Daniels told reporters he plans on leaving for Huntsville today, as is normal during a regular session, regardless of a special session.
By calling a special session on the gas tax, lawmakers can focus on it alone. During a regular session, “budget isolation resolutions” require support from three-fifths of the quorum before a non-budget bill can be debated and voted on. That rule doesn’t exist in a special session. The gas tax only needs a simple majority of lawmakers in both chambers to support it.
The bill could clear the House this week and move to the Senate.
“I applaud the governor for stepping up and owning the issue,” Minority Leader Sen. Bobby Singleton, D-Greensboro, said. “The pace that we go will dictate whether or not it gets passed. If it looks like we’re being pushed too fast, some folks might fall off the fence.”
Rep. Andy Whitt, R-Harvest, said he would like to see more of the new money go directly to each of the counties.
“These funds are critical and need to be easily accessible,” Whitt said. “I do like that all funds will be spent directly on roads and bridges and not salaries or building.”
The Alabama Department of Revenue doesn’t track vehicle registration by fuel type, but Tammy Herrington, executive director of Conservation Alabama, said electric vehicles make up about 1 percent of the state’s total.

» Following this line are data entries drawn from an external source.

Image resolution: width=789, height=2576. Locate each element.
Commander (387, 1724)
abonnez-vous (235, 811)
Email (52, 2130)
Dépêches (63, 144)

However, the state will soon play a major role in their production. Last year, Mercedes-Benz broke ground on a 2 million-square-foot plant in Bibb County that will supply battery packs for the automaker’s Alabama-made electric vehicles.

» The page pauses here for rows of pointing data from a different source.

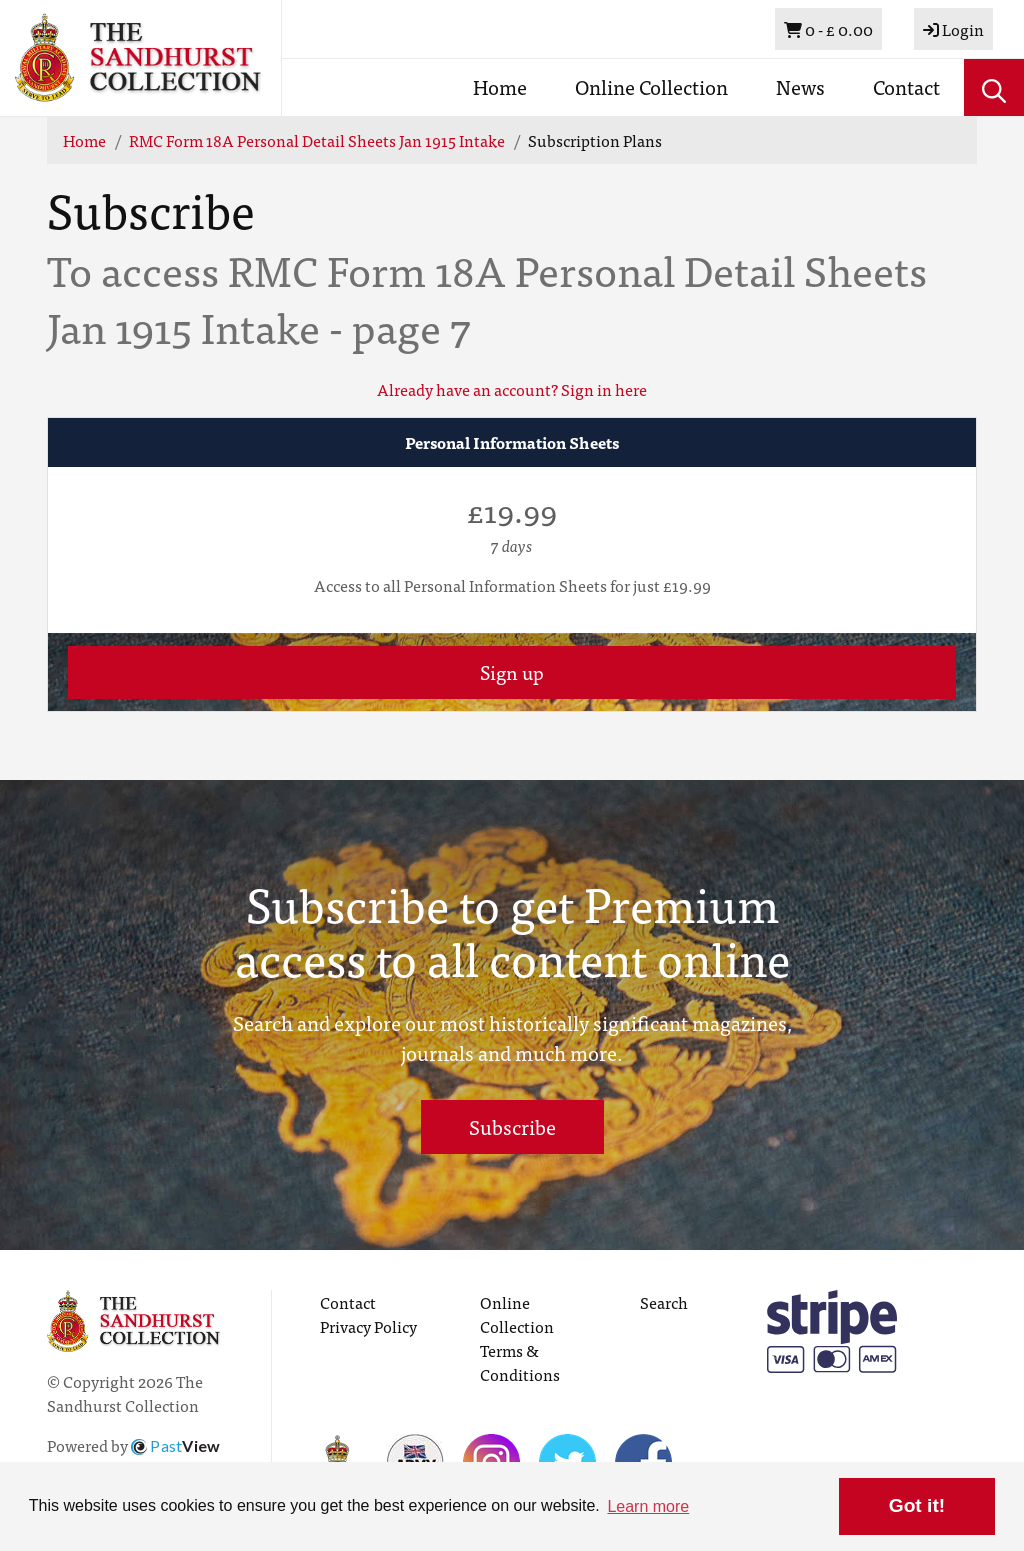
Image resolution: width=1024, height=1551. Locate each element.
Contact (906, 86)
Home (500, 86)
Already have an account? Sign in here (512, 389)
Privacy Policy (368, 1326)
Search (664, 1302)
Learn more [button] (648, 1506)
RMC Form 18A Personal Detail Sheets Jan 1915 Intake (317, 140)
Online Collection (651, 86)
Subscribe (512, 1126)
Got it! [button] (917, 1505)
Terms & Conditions (520, 1362)
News (800, 86)
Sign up (512, 671)
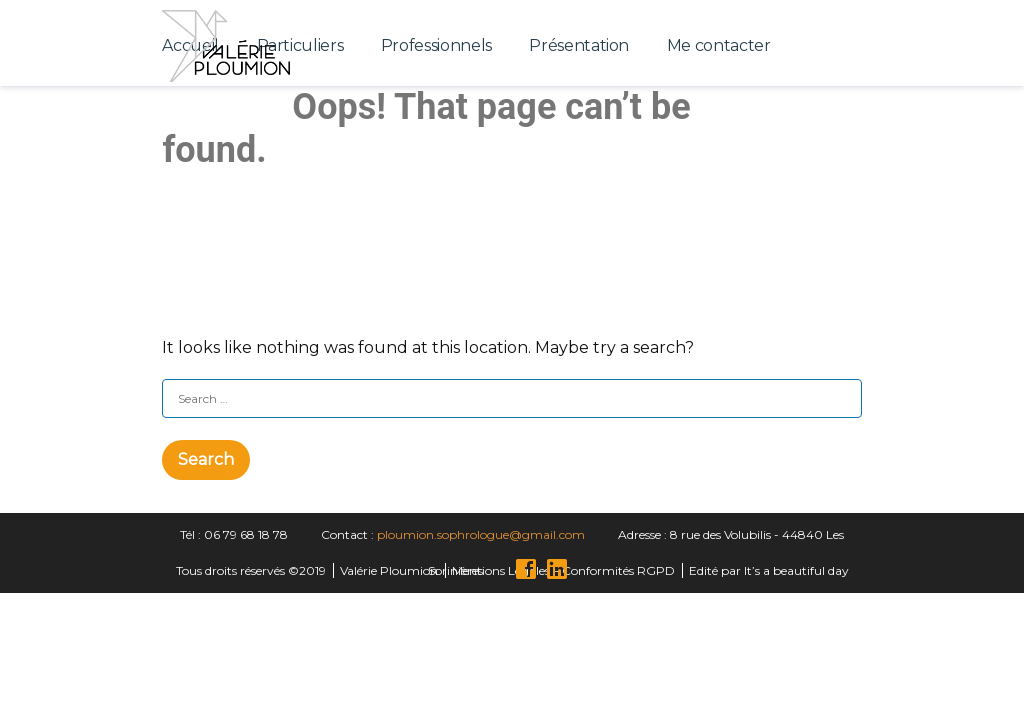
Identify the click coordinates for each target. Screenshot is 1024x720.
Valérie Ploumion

According to the Alabama Department of Commerce, the battery plant is a key component in a $1 billion Mercedes expansion.The plan calls for Mercedes to begin producing electric SUVs at the beginning of the next decade.
“Mercedes is poised to produce its first electric vehicle in Alabama, and we estimate that more than 12,000 jobs have been created in Alabama producing energy-efficient vehicles,” Herrington said. “It seems unwise to invite makers of this innovative technology into our state and then make it more difficult for Alabama drivers to purchase these vehicles.”
Ivey's infrastructure bill creates an “Electric Transportation Infrastructure Grant Program” funded with a portion of the electric vehicle fees. That program would support building a network of electric charging stations necessary to accommodate the growing use of electric vehicles.
Grants would be available to municipalities, counties, universities and other public institutions for the development of EV charging stations.
Justice Smyth, Outreach director for the Alabama Transportation Institute, said having an electric charging infrastructure is important to keeping Alabama highways as preferred routes for travelers.
"It’s one thing to drive around town on a less than fully charged battery. It’s another thing entirely if I’m considering driving from Huntsville to the beach. I’d want to know that I have adequate opportunities to stop and 'fill up.' Having more charging stations in metro areas and along major travel corridors would probably give consumers more confidence they could reach their destination uninterrupted," Smyth said.
While most agree that electric vehicles are "the future of the auto industry," Smyth said it is important that they pay their share for the use of highways.
"EVs use the same roads and bridges as other vehicles, and they contribute to the wear and tear of the physical infrastructure," he said. "But because EVs do not purchase gasoline or diesel fuel, they do not pay to support the maintenance of the transportation system.
"There are many benefits to owning an EV, including helping to solve issues related to air pollution and depletion of fossil fuel resources, but owners of electric-powered vehicles should also expect to pay their share for the maintenance, rehabilitation and enhancement of the roadway network."
Alabama Daily News reporters Will Whatley and Todd Stacy contributed to this report.